La segunda ola de coronavirus está asolando a múltiples países de la Unión Europea, incluyendo a España. Tras un fracaso en la desescalada y la previsión sanitaria, social y económica luego de un verano atípico, muchos políticos y autoridades locales han decidido ampliar sus estados de emergencia o convocar otros nuevos, como en nuestro país. El caso de Italia es especialmente grave, ya que si bien en España se plantea restringir el aforo pero no cerrar muchos locales, el país liderado por el primer ministro Giuseppe Conte, ha decidido cerrar teatros y cines tras abrirlos con especial ilusión el pasado junio.

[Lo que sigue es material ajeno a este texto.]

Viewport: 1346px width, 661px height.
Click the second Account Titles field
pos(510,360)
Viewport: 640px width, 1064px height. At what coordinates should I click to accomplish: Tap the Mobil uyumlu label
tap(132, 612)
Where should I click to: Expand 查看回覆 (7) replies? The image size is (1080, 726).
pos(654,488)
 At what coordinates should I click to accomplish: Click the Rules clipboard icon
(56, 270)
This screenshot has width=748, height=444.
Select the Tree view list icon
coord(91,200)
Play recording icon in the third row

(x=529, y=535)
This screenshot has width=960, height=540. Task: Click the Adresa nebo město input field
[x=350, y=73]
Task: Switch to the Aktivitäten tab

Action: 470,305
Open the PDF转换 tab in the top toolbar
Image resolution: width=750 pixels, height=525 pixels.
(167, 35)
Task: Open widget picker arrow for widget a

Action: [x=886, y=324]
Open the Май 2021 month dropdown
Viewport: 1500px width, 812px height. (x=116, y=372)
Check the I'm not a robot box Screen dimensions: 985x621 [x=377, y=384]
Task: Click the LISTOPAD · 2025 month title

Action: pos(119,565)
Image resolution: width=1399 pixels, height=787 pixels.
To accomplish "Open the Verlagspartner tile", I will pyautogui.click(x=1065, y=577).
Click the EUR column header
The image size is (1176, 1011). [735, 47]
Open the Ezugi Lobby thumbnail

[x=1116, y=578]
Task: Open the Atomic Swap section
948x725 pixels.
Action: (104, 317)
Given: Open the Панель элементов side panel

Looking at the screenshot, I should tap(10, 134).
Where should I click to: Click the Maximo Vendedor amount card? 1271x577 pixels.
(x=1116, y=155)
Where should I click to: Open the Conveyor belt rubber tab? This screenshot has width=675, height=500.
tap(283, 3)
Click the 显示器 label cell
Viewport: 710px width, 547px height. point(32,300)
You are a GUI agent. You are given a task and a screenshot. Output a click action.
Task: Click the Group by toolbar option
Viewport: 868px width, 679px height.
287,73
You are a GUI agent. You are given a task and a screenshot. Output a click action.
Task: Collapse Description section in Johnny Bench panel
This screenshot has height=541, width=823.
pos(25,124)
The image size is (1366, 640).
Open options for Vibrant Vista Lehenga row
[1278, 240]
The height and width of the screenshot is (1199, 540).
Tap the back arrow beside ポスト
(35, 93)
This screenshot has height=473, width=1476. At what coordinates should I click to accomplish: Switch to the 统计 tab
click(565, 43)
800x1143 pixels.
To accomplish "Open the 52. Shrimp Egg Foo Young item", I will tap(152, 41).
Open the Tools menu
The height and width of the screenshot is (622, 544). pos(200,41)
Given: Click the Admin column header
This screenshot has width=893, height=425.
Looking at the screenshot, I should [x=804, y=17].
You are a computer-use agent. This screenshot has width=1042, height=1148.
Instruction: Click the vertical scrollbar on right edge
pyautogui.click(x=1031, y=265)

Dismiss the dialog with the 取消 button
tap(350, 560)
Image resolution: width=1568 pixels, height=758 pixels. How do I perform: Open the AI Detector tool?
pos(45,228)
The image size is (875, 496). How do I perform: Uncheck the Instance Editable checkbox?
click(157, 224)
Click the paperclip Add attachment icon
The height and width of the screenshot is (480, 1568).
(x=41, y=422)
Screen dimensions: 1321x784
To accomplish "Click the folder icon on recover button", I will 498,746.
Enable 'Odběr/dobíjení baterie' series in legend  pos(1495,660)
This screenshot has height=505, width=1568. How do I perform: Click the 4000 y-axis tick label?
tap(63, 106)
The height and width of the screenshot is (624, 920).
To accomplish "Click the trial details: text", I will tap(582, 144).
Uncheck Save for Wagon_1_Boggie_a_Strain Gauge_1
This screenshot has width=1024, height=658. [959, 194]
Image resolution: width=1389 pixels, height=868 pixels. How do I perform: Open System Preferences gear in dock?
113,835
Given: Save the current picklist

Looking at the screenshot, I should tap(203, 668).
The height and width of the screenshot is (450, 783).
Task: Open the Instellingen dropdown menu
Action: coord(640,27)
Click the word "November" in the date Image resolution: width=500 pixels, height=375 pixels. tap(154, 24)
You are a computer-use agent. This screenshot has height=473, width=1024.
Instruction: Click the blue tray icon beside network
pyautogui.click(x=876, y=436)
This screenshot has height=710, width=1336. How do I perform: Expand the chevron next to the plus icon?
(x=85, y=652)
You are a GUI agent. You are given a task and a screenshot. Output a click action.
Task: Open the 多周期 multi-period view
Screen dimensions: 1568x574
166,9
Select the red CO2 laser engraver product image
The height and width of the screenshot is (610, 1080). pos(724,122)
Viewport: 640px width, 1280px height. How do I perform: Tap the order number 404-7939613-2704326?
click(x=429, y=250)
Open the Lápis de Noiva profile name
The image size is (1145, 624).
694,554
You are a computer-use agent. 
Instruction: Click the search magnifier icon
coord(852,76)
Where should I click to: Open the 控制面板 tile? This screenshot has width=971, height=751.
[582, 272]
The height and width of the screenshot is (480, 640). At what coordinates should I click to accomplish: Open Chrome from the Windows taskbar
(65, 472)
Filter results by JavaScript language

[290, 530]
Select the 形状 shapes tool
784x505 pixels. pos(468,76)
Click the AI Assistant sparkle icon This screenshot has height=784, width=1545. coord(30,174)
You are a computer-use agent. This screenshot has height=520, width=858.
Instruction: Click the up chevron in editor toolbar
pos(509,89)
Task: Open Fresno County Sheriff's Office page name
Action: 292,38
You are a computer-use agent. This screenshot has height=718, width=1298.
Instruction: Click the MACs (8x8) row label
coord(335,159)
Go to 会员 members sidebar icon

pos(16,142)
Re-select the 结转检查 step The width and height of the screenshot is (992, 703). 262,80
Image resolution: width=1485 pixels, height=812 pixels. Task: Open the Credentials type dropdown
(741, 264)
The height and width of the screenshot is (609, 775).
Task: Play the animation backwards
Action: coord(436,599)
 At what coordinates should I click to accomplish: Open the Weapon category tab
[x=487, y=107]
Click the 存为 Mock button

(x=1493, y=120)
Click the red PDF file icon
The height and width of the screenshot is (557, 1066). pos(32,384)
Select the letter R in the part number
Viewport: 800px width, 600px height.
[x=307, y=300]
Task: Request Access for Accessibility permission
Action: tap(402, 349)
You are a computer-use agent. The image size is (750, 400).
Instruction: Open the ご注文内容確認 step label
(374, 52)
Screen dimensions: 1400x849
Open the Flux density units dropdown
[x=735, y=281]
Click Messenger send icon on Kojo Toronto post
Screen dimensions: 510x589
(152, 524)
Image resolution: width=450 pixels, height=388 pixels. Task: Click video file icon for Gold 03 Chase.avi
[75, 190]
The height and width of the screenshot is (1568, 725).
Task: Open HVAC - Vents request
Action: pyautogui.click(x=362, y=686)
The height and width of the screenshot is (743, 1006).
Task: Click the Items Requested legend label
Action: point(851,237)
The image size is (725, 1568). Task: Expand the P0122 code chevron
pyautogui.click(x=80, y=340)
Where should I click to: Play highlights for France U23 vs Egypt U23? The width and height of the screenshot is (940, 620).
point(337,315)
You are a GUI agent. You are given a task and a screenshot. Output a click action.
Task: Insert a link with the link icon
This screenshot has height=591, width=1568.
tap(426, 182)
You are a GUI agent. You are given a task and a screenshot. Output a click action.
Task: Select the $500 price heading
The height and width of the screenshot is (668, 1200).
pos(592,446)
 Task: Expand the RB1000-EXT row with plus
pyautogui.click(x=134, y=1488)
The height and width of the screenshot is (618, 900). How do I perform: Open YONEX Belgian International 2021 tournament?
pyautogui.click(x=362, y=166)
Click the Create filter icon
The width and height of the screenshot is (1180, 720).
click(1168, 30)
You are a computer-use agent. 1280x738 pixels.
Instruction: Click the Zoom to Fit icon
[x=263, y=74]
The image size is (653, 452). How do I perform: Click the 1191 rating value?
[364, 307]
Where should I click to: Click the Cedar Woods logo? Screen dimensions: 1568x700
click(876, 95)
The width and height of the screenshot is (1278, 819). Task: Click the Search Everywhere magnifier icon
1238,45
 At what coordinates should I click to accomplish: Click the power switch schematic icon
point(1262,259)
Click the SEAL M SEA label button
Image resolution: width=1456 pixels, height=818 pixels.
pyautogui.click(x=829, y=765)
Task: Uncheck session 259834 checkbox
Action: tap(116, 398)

No ha sido una decisión precipitada. El comité italiano encargado de las decisiones ha querido dar una respuesta dura a un preocupante aumento en las infecciones por COVID-19, anunciando que los cines, junto con los teatros, las discotecas y las salas de juego, se verán obligados a cerrar sus puertas de forma temporal y hasta nuevo aviso.
Según confirma The Hollywood Reporter, la medida se suma a nuevo toque de queda para bares y restaurantes, un aspecto que países como Francia y España también ha adoptado junto a restricciones de la movilidad ciudadana.
Como relatan en el medio, los cierres de cines en Italia, suponen un gran revés para la industria, a la que le iba cada vez mejor tras los meses de confinamiento y las cuarentenas generalizadas en toda Europa. Las cifras de taquilla en septiembre fueron las mejores desde el cierre, con alrededor de 5,5 millones de entradas vendidas en la región gala, y pese a que eran esperanzadoras, distaban mucho de lo obtenido el año pasado por las salas francesas. Las ayudas llegarán a un sector damnificado, y pese a que la ministra de Cultura de Francia, Roselyne Bacheloth, ha comprometido 30 millones de euros para respaldar la industria cinematográfica, el temor a un nuevo confinamiento generalizado sobrevuela toda la eurozona. "Nuestro objetivo es que los cines no cierren. Para eso, se deben mantener los estrenos de películas", remarcaba Bacheloth. "Necesitamos cultura, quizás más ahora durante este período de crisis", concluía.
El Reino Unido también ha incluido un toque de queda nacional desde la semana pasada, con el primer ministro Boris Johnson imponiendo un horario forzoso de cierre para pubs bares y restaurantes. Sin embargo, y a diferencia de Italia, pero una línea similar a la vista en Francia, los cines estarán en gran parte exentos de la regla. En Irlanda, por otra parte, se han cerrado las salas durante semanas. En España cada comunidad autónoma tomará decisiones al respecto, restringiendo el acceso, limitando el aforo y buscando controlar el nivel de infecciones con restricciones que variarán según el avance de la pandemia y el ritmo de los contagios. De momento, es todo incertidumbre.